Pretty quickly, some things become apparent. The neighbors, for example, don't seem to care that anyone and everyone with a view can watch them have some vigorous sex on various fixtures and pieces of furniture. As for Pippa and Thomas, the flame in their romance has dwindled a bit, if Pippa's failed attempts to awaken and seduce a sleeping Thomas in her revealing underwear are any indication.

It's little wonder that she takes a bit more interest and has a lot more investment in the sex lives of the couple across the street. After buying some binoculars, Pippa gets a better view of the neighbors' marathon, multi-position sessions, and that gives her a little inspiration to seduce Thomas—while they take turns watching the couple across the way.

Soon enough, it becomes clear that the guy in the neighboring apartment has a more active sex life than his partner. He's a photographer, and while alone in the studio in the apartment with a line of models, the guy gets them to undress and talks them into having sex with him.

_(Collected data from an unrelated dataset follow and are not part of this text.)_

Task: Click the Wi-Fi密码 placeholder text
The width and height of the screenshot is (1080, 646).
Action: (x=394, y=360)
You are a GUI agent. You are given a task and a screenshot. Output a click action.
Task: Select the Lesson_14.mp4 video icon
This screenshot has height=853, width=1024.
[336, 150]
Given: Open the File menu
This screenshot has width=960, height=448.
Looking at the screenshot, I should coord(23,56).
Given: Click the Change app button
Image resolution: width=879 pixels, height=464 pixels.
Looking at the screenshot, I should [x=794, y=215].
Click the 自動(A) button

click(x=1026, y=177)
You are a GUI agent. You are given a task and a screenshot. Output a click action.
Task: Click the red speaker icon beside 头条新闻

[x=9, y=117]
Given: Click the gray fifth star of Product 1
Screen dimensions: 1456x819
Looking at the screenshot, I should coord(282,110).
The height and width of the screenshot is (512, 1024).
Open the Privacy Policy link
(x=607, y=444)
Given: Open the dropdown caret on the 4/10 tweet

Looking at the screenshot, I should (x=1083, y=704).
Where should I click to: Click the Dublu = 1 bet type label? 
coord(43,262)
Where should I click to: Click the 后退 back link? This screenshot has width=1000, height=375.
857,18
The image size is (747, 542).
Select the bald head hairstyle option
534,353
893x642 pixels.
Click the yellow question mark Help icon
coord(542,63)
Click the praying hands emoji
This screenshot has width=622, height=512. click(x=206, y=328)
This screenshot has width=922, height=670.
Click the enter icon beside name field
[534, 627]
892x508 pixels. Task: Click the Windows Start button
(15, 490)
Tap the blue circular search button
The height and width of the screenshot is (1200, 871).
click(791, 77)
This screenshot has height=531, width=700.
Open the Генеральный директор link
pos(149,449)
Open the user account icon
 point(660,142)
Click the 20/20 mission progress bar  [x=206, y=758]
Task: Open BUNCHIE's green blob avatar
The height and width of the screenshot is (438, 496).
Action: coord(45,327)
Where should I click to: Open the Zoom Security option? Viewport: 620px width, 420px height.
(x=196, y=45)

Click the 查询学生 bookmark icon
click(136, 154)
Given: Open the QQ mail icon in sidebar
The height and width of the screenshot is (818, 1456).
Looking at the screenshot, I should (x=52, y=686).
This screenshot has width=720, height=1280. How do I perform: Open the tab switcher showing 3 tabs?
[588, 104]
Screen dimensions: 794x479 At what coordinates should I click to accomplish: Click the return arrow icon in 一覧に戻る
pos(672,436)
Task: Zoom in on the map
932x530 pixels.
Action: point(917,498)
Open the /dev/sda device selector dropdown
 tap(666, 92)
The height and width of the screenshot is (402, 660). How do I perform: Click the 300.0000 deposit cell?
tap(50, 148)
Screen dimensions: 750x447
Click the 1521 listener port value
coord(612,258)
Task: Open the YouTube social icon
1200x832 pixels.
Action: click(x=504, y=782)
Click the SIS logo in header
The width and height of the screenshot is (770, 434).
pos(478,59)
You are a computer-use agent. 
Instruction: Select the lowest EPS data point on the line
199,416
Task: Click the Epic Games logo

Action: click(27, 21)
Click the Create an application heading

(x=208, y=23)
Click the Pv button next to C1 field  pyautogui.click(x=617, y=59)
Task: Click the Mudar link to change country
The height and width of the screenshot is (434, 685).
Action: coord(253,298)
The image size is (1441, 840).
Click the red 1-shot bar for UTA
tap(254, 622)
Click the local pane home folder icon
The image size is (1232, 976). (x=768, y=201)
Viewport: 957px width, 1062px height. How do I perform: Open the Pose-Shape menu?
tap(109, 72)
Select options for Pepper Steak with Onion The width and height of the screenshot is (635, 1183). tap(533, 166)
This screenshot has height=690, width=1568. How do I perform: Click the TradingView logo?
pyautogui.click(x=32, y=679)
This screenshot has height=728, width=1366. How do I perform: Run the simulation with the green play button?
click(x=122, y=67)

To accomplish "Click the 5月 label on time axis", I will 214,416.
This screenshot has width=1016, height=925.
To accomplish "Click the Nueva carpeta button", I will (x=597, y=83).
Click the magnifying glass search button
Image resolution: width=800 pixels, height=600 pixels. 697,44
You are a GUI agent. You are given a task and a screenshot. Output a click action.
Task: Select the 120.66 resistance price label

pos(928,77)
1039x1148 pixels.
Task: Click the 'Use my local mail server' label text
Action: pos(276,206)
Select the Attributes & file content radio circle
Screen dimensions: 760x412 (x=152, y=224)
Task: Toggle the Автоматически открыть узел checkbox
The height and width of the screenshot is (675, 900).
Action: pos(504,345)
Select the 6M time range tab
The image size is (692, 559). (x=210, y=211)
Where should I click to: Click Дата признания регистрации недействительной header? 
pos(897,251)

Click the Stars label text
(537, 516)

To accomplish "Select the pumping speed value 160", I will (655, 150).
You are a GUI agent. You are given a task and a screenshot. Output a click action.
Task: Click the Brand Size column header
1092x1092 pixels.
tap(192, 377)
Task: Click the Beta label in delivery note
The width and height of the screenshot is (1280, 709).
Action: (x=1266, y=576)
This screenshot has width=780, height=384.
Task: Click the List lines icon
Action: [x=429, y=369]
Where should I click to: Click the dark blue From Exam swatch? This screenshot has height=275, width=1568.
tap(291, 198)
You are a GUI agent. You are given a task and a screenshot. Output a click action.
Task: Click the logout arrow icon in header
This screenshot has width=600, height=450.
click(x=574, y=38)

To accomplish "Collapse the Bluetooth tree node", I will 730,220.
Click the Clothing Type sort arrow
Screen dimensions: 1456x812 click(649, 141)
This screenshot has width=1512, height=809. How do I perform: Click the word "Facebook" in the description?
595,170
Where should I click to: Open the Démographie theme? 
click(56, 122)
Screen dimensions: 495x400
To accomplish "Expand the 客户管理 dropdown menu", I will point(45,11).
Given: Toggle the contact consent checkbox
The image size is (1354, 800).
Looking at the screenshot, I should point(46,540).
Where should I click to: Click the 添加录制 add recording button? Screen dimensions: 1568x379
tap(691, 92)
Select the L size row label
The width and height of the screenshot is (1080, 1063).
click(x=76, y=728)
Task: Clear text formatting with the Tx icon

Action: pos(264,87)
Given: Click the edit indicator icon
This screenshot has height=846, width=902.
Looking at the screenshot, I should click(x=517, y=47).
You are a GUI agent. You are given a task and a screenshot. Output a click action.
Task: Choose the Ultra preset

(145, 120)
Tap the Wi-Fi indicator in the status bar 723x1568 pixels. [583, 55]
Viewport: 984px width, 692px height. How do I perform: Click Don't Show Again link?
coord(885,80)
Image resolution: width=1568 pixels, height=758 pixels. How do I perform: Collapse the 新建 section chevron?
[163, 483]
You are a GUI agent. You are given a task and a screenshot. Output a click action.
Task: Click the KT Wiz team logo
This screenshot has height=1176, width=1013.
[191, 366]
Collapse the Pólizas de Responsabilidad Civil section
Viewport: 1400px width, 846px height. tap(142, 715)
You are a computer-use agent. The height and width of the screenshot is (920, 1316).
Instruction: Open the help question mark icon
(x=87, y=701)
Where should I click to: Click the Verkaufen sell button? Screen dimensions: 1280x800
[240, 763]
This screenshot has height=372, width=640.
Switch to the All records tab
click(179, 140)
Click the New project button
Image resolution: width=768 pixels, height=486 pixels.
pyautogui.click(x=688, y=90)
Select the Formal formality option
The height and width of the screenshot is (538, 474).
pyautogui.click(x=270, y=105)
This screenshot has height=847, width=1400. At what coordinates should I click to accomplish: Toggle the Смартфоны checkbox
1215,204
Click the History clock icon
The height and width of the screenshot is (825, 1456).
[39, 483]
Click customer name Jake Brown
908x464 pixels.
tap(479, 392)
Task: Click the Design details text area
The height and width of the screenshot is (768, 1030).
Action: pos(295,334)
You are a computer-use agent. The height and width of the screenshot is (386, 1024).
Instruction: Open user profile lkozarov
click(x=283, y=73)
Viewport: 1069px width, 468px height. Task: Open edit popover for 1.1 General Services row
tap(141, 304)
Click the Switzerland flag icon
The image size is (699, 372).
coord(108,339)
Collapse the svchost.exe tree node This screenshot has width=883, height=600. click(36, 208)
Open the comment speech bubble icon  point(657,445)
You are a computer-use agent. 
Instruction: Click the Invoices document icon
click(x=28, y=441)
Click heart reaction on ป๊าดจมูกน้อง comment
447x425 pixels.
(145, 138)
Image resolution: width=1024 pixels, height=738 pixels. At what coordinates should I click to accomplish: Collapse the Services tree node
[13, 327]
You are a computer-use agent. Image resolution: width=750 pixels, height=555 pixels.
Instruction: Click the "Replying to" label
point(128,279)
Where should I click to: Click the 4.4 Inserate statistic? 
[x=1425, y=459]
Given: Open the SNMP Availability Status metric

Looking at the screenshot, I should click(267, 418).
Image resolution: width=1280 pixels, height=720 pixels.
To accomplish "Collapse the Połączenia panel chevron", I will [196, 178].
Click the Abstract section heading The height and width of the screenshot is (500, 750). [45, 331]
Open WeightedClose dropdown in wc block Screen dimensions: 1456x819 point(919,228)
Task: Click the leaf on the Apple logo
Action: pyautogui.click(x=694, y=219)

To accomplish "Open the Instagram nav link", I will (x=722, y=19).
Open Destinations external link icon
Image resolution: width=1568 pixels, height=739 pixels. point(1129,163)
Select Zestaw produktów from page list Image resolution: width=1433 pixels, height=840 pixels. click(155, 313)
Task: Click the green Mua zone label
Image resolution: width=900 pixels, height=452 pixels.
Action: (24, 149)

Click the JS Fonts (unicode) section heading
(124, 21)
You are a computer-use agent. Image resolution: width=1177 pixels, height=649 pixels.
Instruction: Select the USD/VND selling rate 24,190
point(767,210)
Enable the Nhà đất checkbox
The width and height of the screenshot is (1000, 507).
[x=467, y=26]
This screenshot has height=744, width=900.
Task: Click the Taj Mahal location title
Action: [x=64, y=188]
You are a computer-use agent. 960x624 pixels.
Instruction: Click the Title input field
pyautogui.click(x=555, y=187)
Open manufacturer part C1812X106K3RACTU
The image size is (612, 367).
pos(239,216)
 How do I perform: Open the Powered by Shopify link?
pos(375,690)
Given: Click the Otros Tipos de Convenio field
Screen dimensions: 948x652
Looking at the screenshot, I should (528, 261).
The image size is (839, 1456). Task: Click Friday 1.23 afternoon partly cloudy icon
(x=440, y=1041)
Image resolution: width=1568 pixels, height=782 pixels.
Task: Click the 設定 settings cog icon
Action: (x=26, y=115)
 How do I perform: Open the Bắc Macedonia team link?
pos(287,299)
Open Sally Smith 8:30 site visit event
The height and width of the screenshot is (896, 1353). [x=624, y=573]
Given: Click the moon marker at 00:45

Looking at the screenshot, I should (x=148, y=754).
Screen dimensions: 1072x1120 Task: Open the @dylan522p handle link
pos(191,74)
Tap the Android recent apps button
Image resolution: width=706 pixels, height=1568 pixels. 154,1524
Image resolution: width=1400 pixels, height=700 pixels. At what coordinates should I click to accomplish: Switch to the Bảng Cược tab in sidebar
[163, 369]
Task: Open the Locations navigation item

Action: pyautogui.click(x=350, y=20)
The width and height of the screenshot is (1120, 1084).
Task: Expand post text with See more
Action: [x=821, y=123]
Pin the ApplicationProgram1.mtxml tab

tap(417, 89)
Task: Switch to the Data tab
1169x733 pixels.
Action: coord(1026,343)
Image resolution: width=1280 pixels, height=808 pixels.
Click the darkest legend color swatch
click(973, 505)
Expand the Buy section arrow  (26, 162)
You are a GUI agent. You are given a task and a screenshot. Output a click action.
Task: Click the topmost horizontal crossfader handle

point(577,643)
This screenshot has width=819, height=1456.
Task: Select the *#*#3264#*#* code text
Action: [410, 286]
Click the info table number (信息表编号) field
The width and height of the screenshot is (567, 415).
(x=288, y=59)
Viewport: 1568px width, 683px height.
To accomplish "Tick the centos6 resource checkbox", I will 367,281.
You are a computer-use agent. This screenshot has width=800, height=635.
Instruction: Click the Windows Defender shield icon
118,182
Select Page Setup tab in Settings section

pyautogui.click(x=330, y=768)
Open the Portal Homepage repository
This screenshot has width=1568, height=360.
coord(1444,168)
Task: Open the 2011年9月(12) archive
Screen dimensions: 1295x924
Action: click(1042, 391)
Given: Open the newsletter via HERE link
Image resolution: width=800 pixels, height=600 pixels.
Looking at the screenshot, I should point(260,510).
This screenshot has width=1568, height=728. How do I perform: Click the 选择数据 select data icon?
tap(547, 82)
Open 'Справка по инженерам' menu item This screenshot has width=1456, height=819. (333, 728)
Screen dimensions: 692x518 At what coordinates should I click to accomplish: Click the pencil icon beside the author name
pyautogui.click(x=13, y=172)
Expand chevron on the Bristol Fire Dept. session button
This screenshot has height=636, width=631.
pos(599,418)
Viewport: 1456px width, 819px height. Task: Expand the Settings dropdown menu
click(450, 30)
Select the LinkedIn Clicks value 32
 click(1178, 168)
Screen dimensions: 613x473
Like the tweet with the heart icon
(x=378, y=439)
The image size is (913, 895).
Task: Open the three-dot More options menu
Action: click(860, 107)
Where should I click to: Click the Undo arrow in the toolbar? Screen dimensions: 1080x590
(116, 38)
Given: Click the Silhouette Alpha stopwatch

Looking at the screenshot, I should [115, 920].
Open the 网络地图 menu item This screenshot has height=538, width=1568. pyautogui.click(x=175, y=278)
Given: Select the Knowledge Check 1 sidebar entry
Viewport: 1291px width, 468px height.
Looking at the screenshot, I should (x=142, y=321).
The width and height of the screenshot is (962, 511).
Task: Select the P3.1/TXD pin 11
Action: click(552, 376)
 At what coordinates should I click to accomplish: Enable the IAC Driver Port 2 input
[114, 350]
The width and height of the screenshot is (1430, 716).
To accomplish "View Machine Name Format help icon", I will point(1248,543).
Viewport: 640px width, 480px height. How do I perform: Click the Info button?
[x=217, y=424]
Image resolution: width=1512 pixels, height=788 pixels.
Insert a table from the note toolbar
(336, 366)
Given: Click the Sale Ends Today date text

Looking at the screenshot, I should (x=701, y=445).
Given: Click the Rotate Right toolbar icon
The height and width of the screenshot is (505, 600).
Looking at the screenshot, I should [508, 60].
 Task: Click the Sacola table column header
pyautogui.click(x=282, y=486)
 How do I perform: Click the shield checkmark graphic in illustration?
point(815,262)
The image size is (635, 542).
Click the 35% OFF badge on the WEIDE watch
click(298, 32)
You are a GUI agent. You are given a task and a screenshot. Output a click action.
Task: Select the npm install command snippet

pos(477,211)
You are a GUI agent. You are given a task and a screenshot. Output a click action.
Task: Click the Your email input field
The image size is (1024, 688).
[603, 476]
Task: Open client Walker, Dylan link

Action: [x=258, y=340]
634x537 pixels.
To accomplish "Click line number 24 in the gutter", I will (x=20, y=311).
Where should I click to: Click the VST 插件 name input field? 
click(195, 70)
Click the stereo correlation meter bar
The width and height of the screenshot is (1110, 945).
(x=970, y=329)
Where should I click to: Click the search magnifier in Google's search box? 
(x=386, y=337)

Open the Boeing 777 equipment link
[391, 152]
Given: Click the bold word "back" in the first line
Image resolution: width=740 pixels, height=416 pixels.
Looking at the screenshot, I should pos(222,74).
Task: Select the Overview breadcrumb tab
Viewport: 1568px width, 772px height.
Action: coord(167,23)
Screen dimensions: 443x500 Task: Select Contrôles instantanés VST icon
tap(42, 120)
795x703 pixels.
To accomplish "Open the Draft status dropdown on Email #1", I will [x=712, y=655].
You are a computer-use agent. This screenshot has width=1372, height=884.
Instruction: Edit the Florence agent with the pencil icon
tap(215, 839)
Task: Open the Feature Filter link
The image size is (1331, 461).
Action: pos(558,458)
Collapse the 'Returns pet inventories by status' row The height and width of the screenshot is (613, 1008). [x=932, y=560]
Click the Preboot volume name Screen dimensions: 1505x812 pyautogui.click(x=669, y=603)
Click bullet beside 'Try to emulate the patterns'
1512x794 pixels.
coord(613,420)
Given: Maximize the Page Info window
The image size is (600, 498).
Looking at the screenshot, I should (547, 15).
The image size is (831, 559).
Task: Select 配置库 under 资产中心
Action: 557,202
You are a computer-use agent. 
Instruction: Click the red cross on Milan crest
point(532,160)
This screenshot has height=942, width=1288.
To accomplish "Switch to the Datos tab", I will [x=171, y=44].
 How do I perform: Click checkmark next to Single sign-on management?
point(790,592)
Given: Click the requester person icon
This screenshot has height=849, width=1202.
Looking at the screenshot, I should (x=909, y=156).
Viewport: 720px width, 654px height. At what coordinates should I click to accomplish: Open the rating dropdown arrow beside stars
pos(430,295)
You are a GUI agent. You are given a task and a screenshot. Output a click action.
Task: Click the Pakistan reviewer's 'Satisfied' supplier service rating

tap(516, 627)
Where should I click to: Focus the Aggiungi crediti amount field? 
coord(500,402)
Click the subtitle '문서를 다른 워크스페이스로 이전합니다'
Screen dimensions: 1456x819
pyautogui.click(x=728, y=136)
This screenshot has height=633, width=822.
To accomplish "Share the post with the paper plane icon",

Pippa wants to know more. Is the guy cheating on his wife or girlfriend, or are the neighbors in some kind of open relationship? If it's the former, should she and how would she tell the woman of her partner's infidelity?

To call any of this particularly sexy is a bit of a stretch, since there's something uncomfortable and increasingly unsettling about Pippa and Thomas' nosiness—especially hers, which becomes a rather unhealthy and, later, almost ghoulish obsession. Mohan doesn't seem to be attempting to rouse us, considering the distance with which we observe the neighbors and the brevity of Pippa and Thomas' only escapade together. That is, maybe, a missed opportunity. If the movie itself were as stimulating as the neighbors are to Pippa, we might become akin to accomplices in her gazing, her arousal, and her later fantasies of being in the neighboring apartment.

Some inventive possibilities come of this, such as Thomas' idea to use a laser pointer as a kind of microphone to actually listen in on the neighbors, the way the two sneak into the other apartment during a Halloween party to get that rig set up, and Pippa's use of a wireless printer to anonymously communicate with the woman, to whom she has come to feel some sympathy. That feeling comes after a rather conveniently coincidental meeting between the two women, when Julia (Natasha Liu Bordizzo), the neighbor, shows up in the optometrist office where Pippa works. Later, Julia tells Pippa about her husband Seb (Ben Hardy) and the challenges of being married to a genius artist with certain tendencies.

The stakes here are relatively low, until a series of turns and twists amplify the toll of Pippa's fascination and actions with some deadly consequences. It's difficult to accept some of her decisions later, considering how invested she emotionally becomes in Julia's well-being and fate. Without much at stake in the first and second acts, that just gives Mohan more time to establish the unconvincing relationship and rapport between Pippa and Thomas, as well as to offer a lot of unfounded arguments for Pippa as fundamentally "a good person." It's a stretch, albeit a necessary one for the filmmaker to try, in order for the increasingly ludicrous third act to possess any kind of grounding.

Here, "ludicrous" isn't necessarily intended as an insult. To be sure, for all of the gears and other mechanics of what happens in the third act to work, all of these characters have to become significantly dumber and abandon any sense of basic decency. It's the height—or, depending on one's perspective, the nadir—of the trashiness of The Voyeurs, which otherwise makes too much of an effort to convince us it's anything but trash.